A report from the Wall Street Journal says:

“Egyptian authorities have intensely questioned airport workers in Sharm El Sheikh in what employees said was a quest to determine whether insiders facilitated the crash of a Russian plane, as the U.S. echoed the U.K. in asserting that terrorism was the most likely cause.”

So, on the heels of a possible breach in security at the Egyptian airport comes a report of an investigation that has been quietly going on for about a year in Phoenix, Arizona concerning troubling facts about who has been given access to sensitive areas of our airports.

This information was recently disclosed by J.R. Woolsey, former ambassador and head of the CIA, who said the possibility of a bomb being placed onto one of our flights is definitely higher due to the way we are now hiring airport staff. Woolsey commented in a recent Fox News interview that the workers:

“…used to be vetted, but now quite a few of them are foreign nationals who just have worker visas, and are treated like agricultural workers.

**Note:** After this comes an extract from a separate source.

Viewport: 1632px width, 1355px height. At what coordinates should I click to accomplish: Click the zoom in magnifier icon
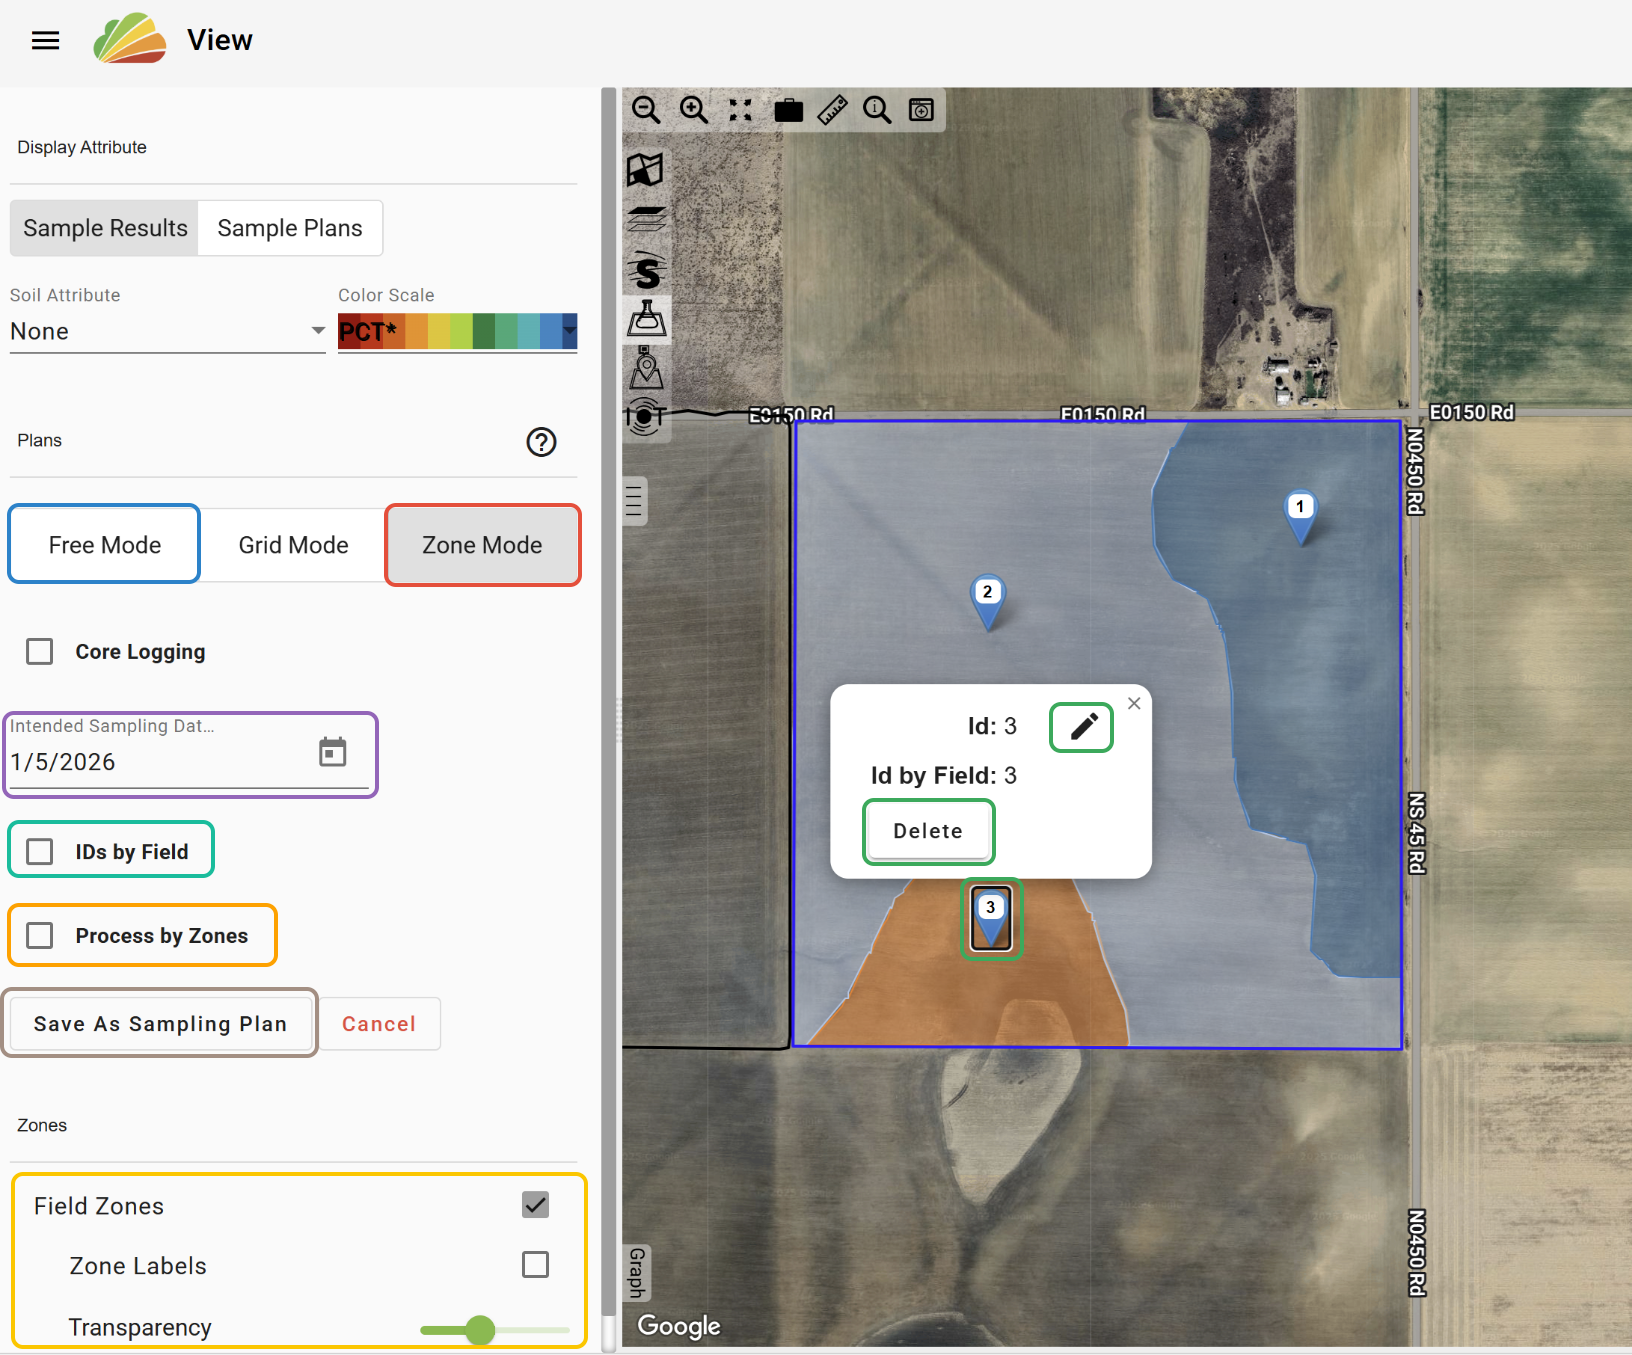coord(693,110)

You can do a lot more damage in the baggage handling area of an airplane than you could in the middle of a wheat field.”

 


In fact, Phoenix’s Sky Harbor airport granted a company called ISS (not to be confused with ISIS) to hire their airplane cleaning crews, who by the way have all kinds of access to the jets. Oddly enough, the offshore company with a subsidiary in San Antonio was awarded cleaning contracts for several airports, even though the company consistently had the highest bid. In the case of Sky Harbor, the contract totaled some $10 million per year in 2013.

Lisa Benson, a national security radio host and speaker, looked into refugees with access to TSA secured areas after a Southwest airline pilot tipped her off to the disturbing trend of foreign workers in certain areas of the airport. Further, she found that not only Phoenix, but 13 other cities whose airports had the same hiring practices. The list includes St. Louis, Denver, Detroit, Orlando, Salt Lake City, Seattle, Portland, Ft. Lauderdale, Atlanta, Charlotte, Chicago, Minneapolis, Richmond, San Francisco, Tampa, and Anchorage.

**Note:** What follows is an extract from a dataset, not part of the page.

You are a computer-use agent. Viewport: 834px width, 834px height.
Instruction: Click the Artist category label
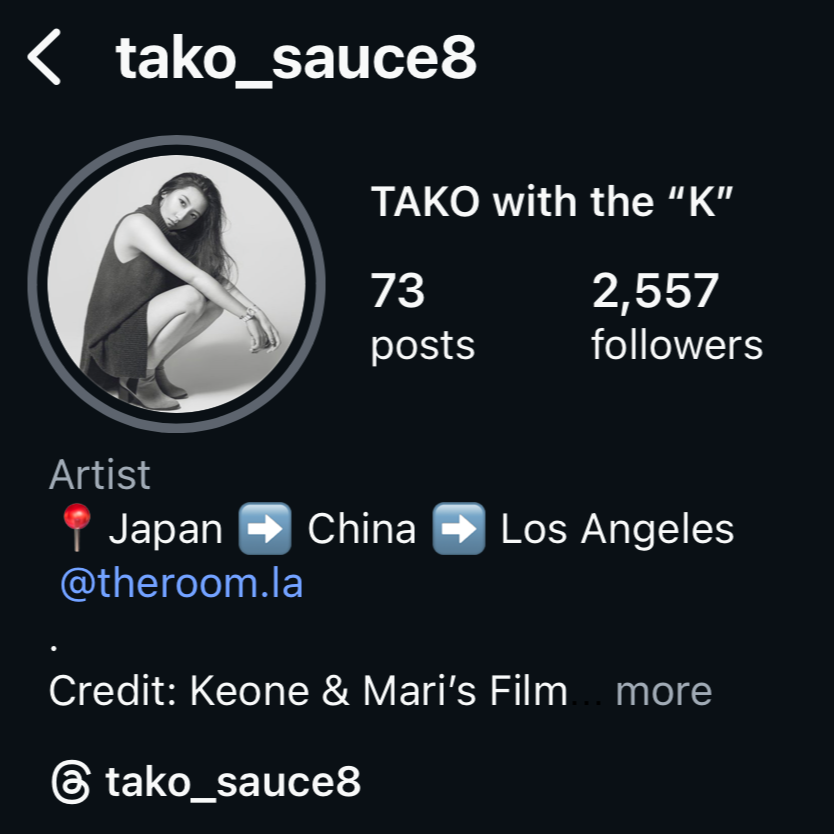click(x=99, y=474)
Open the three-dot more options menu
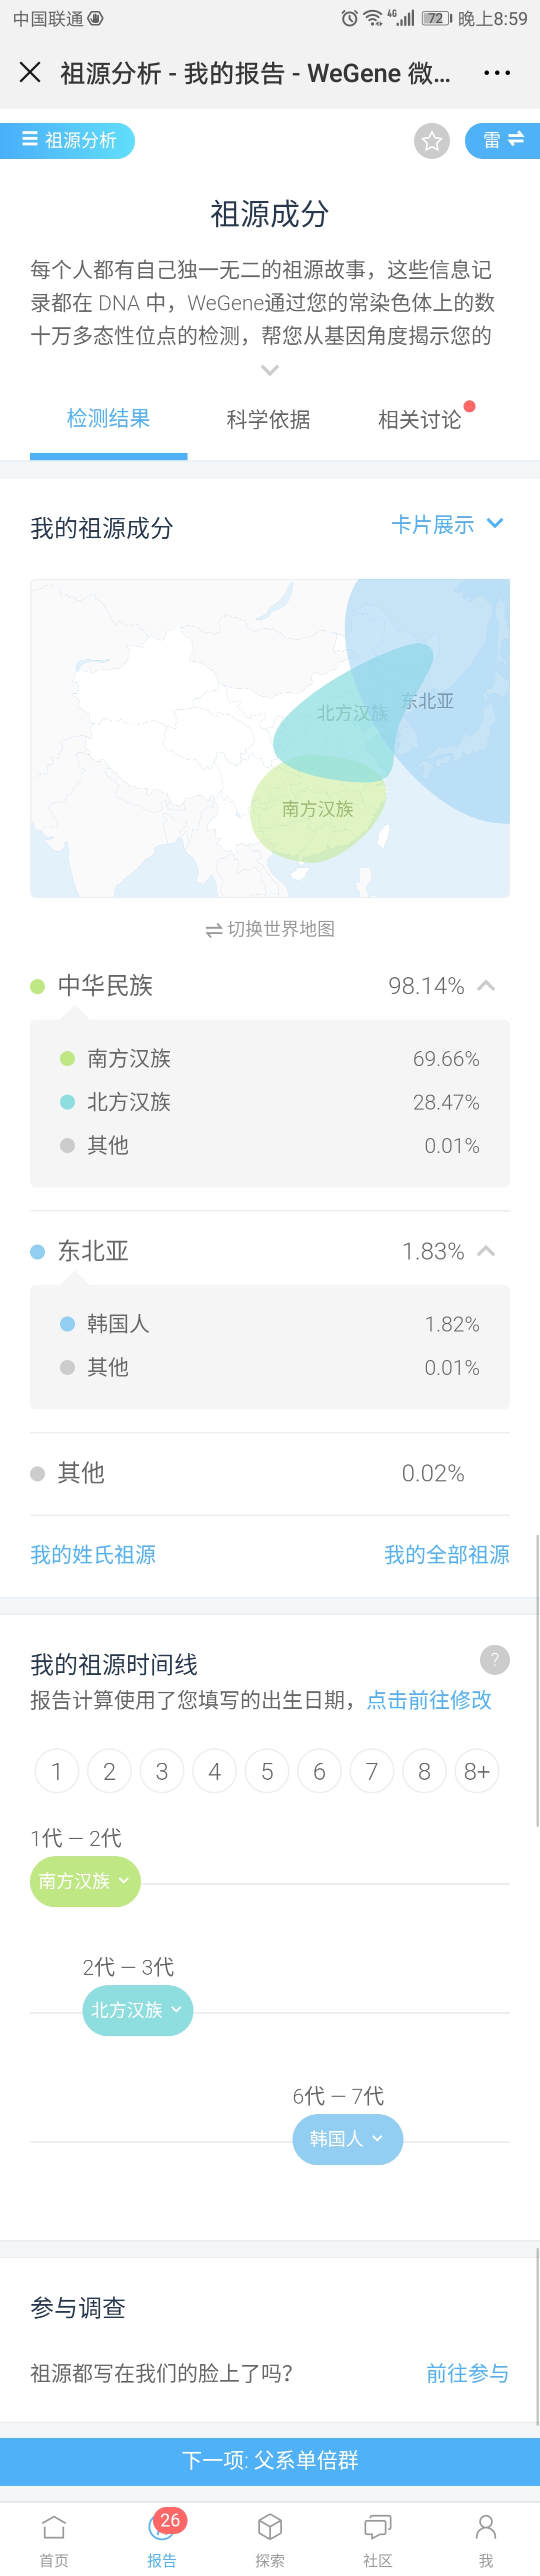 click(497, 73)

Most of the cleaning crews hired tend to be Somalis. Somalia, the land that brings us the rich heritage of al-Shabab,  the terrorist organization who murdered 147 Christians at a Kenyan University this past spring as well as the attack on the Westgate mall a few years ago that killed 67 people.

Obviously not all of the Somali refugees are terrorists, but why risk putting a group of non-Americans in sensitive jobs that have the possibility of affecting our travel security. If we can’t get ahead of this issue, something bad will happen which not only will cost lives, but could change a lot of the ways we go about living our everyday lives.

Ambassador Woolsey would like to see Congress hold hearings on this issue, which would require a thorough investigation. Vetting workers cleaning the planes makes much more sense than the current set-up we have now. In addition,  people who work in airports with access to the airplanes should be thoroughly checked, and their behavior watched closely for any signs or tendencies towards terrorist leanings.

We are at war with an ideology that espouses terror, and that ideology is present with many who live within our borders now. It is no longer a war “over there.” Sadly, the sooner we start to think with that attitude, the safer we become.